From first line to last, write out the data precisely as shown.

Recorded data
┌────────
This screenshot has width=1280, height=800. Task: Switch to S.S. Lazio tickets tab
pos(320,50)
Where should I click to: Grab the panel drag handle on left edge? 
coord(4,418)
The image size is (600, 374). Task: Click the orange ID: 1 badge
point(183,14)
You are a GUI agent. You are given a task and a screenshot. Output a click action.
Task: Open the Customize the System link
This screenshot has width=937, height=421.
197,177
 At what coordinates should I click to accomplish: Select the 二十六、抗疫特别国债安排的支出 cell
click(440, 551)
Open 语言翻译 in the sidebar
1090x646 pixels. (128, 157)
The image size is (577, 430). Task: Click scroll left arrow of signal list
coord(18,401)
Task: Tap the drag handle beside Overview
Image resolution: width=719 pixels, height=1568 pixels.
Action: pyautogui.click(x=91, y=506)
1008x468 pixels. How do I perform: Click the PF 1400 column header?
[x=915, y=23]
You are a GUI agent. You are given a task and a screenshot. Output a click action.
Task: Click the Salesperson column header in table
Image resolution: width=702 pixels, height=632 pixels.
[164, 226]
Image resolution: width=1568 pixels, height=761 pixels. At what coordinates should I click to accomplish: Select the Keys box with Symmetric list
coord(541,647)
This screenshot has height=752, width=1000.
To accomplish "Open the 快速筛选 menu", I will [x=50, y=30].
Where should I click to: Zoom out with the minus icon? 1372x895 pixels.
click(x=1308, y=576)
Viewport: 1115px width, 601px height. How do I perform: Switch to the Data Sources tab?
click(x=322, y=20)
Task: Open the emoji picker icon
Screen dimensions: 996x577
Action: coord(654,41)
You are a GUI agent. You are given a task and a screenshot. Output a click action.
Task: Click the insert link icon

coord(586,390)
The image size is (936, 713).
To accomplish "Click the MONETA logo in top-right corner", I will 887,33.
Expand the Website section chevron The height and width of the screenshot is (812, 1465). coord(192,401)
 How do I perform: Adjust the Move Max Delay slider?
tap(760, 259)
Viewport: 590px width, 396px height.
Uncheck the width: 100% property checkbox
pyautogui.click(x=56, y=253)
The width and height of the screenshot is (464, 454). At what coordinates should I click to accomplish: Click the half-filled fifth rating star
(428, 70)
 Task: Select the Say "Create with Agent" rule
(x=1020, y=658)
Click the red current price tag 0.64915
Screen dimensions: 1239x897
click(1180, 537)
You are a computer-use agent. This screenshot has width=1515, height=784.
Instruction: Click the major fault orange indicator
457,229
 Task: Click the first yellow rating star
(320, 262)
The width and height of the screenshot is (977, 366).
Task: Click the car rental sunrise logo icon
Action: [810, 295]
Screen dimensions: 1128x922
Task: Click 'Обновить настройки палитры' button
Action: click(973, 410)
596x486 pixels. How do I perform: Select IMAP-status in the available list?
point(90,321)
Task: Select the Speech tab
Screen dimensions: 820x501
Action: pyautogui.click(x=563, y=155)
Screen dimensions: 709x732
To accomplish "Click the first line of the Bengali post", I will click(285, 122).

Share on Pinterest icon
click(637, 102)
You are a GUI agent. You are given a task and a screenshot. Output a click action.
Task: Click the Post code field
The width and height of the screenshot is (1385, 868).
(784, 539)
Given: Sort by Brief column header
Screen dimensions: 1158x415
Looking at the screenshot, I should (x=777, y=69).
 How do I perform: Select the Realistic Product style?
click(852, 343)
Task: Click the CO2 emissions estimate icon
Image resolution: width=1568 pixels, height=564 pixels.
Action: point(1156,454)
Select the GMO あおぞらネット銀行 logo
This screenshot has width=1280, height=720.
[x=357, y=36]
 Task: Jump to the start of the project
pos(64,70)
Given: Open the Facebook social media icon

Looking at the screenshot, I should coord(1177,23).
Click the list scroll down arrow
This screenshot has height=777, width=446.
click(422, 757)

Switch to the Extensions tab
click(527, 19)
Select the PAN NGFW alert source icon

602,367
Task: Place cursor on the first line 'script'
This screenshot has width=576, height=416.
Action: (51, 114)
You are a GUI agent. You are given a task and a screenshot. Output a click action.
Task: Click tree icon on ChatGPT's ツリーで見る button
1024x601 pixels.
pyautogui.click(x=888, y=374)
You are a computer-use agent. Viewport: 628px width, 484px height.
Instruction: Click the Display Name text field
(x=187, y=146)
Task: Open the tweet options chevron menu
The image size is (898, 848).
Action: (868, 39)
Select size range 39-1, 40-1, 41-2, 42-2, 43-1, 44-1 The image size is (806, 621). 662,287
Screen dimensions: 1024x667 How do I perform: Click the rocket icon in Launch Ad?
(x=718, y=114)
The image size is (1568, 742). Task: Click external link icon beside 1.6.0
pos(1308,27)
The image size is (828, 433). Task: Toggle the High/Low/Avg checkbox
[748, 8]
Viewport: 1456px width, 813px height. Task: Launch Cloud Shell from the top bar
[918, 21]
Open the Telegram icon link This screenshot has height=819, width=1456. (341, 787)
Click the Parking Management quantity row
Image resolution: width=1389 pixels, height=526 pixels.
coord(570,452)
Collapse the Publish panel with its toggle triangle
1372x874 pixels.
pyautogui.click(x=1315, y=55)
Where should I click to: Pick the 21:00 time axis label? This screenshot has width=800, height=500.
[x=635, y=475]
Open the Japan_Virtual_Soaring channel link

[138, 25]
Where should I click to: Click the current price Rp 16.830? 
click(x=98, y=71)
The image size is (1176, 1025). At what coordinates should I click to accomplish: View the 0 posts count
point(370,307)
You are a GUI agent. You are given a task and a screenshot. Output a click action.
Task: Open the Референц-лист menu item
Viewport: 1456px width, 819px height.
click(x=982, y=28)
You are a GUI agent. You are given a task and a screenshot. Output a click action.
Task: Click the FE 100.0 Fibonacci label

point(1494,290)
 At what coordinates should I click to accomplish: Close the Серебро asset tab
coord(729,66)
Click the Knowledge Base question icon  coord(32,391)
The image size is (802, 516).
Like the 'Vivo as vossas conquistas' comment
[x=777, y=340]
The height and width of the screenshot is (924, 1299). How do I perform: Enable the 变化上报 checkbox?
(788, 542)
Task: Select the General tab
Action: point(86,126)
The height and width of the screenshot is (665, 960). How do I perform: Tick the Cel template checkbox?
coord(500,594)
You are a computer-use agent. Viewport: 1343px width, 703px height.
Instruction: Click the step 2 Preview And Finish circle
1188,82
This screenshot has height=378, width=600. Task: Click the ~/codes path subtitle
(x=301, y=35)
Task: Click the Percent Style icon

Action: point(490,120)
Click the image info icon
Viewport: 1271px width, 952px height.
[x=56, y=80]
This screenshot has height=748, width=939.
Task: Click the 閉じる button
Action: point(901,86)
└────────
RESPONSE TO THIS TASK -
This screenshot has width=1280, height=800. Task: Switch to S.S. Lazio tickets tab
pos(320,50)
Where should I click to: Grab the panel drag handle on left edge? 
coord(4,418)
The image size is (600, 374). Task: Click the orange ID: 1 badge
point(183,14)
You are a GUI agent. You are given a task and a screenshot. Output a click action.
Task: Open the Customize the System link
This screenshot has width=937, height=421.
197,177
 At what coordinates should I click to accomplish: Select the 二十六、抗疫特别国债安排的支出 cell
click(440, 551)
Open 语言翻译 in the sidebar
1090x646 pixels. (128, 157)
The image size is (577, 430). Task: Click scroll left arrow of signal list
coord(18,401)
Task: Tap the drag handle beside Overview
Image resolution: width=719 pixels, height=1568 pixels.
Action: pyautogui.click(x=91, y=506)
1008x468 pixels. How do I perform: Click the PF 1400 column header?
[x=915, y=23]
You are a GUI agent. You are given a task and a screenshot. Output a click action.
Task: Click the Salesperson column header in table
Image resolution: width=702 pixels, height=632 pixels.
[164, 226]
Image resolution: width=1568 pixels, height=761 pixels. At what coordinates should I click to accomplish: Select the Keys box with Symmetric list
coord(541,647)
This screenshot has height=752, width=1000.
To accomplish "Open the 快速筛选 menu", I will [x=50, y=30].
Where should I click to: Zoom out with the minus icon? 1372x895 pixels.
click(x=1308, y=576)
Viewport: 1115px width, 601px height. How do I perform: Switch to the Data Sources tab?
click(x=322, y=20)
Task: Open the emoji picker icon
Screen dimensions: 996x577
Action: coord(654,41)
You are a GUI agent. You are given a task and a screenshot. Output a click action.
Task: Click the insert link icon

coord(586,390)
The image size is (936, 713).
To accomplish "Click the MONETA logo in top-right corner", I will 887,33.
Expand the Website section chevron The height and width of the screenshot is (812, 1465). coord(192,401)
 How do I perform: Adjust the Move Max Delay slider?
tap(760, 259)
Viewport: 590px width, 396px height.
Uncheck the width: 100% property checkbox
pyautogui.click(x=56, y=253)
The width and height of the screenshot is (464, 454). At what coordinates should I click to accomplish: Click the half-filled fifth rating star
(428, 70)
 Task: Select the Say "Create with Agent" rule
(x=1020, y=658)
Click the red current price tag 0.64915
Screen dimensions: 1239x897
click(1180, 537)
You are a computer-use agent. This screenshot has width=1515, height=784.
Instruction: Click the major fault orange indicator
457,229
 Task: Click the first yellow rating star
(320, 262)
The width and height of the screenshot is (977, 366).
Task: Click the car rental sunrise logo icon
Action: [810, 295]
Screen dimensions: 1128x922
Task: Click 'Обновить настройки палитры' button
Action: click(973, 410)
596x486 pixels. How do I perform: Select IMAP-status in the available list?
point(90,321)
Task: Select the Speech tab
Screen dimensions: 820x501
Action: pyautogui.click(x=563, y=155)
Screen dimensions: 709x732
To accomplish "Click the first line of the Bengali post", I will click(285, 122).

Share on Pinterest icon
click(637, 102)
You are a GUI agent. You are given a task and a screenshot. Output a click action.
Task: Click the Post code field
The width and height of the screenshot is (1385, 868).
(784, 539)
Given: Sort by Brief column header
Screen dimensions: 1158x415
Looking at the screenshot, I should (x=777, y=69).
 How do I perform: Select the Realistic Product style?
click(852, 343)
Task: Click the CO2 emissions estimate icon
Image resolution: width=1568 pixels, height=564 pixels.
Action: point(1156,454)
Select the GMO あおぞらネット銀行 logo
This screenshot has width=1280, height=720.
[x=357, y=36]
 Task: Jump to the start of the project
pos(64,70)
Given: Open the Facebook social media icon

Looking at the screenshot, I should coord(1177,23).
Click the list scroll down arrow
This screenshot has height=777, width=446.
click(422, 757)

Switch to the Extensions tab
click(527, 19)
Select the PAN NGFW alert source icon

602,367
Task: Place cursor on the first line 'script'
This screenshot has width=576, height=416.
Action: (51, 114)
You are a GUI agent. You are given a task and a screenshot. Output a click action.
Task: Click tree icon on ChatGPT's ツリーで見る button
1024x601 pixels.
pyautogui.click(x=888, y=374)
You are a computer-use agent. Viewport: 628px width, 484px height.
Instruction: Click the Display Name text field
(x=187, y=146)
Task: Open the tweet options chevron menu
The image size is (898, 848).
Action: (868, 39)
Select size range 39-1, 40-1, 41-2, 42-2, 43-1, 44-1 The image size is (806, 621). 662,287
Screen dimensions: 1024x667 How do I perform: Click the rocket icon in Launch Ad?
(x=718, y=114)
The image size is (1568, 742). Task: Click external link icon beside 1.6.0
pos(1308,27)
The image size is (828, 433). Task: Toggle the High/Low/Avg checkbox
[748, 8]
Viewport: 1456px width, 813px height. Task: Launch Cloud Shell from the top bar
[918, 21]
Open the Telegram icon link This screenshot has height=819, width=1456. (341, 787)
Click the Parking Management quantity row
Image resolution: width=1389 pixels, height=526 pixels.
coord(570,452)
Collapse the Publish panel with its toggle triangle
1372x874 pixels.
pyautogui.click(x=1315, y=55)
Where should I click to: Pick the 21:00 time axis label? This screenshot has width=800, height=500.
[x=635, y=475]
Open the Japan_Virtual_Soaring channel link

[138, 25]
Where should I click to: Click the current price Rp 16.830? 
click(x=98, y=71)
The image size is (1176, 1025). At what coordinates should I click to accomplish: View the 0 posts count
point(370,307)
You are a GUI agent. You are given a task and a screenshot. Output a click action.
Task: Open the Референц-лист menu item
Viewport: 1456px width, 819px height.
click(x=982, y=28)
You are a GUI agent. You are given a task and a screenshot. Output a click action.
Task: Click the FE 100.0 Fibonacci label

point(1494,290)
 At what coordinates should I click to accomplish: Close the Серебро asset tab
coord(729,66)
Click the Knowledge Base question icon  coord(32,391)
The image size is (802, 516).
Like the 'Vivo as vossas conquistas' comment
[x=777, y=340]
The height and width of the screenshot is (924, 1299). How do I perform: Enable the 变化上报 checkbox?
(788, 542)
Task: Select the General tab
Action: point(86,126)
The height and width of the screenshot is (665, 960). How do I perform: Tick the Cel template checkbox?
coord(500,594)
You are a computer-use agent. Viewport: 1343px width, 703px height.
Instruction: Click the step 2 Preview And Finish circle
1188,82
This screenshot has height=378, width=600. Task: Click the ~/codes path subtitle
(x=301, y=35)
Task: Click the Percent Style icon

Action: point(490,120)
Click the image info icon
Viewport: 1271px width, 952px height.
[x=56, y=80]
This screenshot has height=748, width=939.
Task: Click the 閉じる button
Action: point(901,86)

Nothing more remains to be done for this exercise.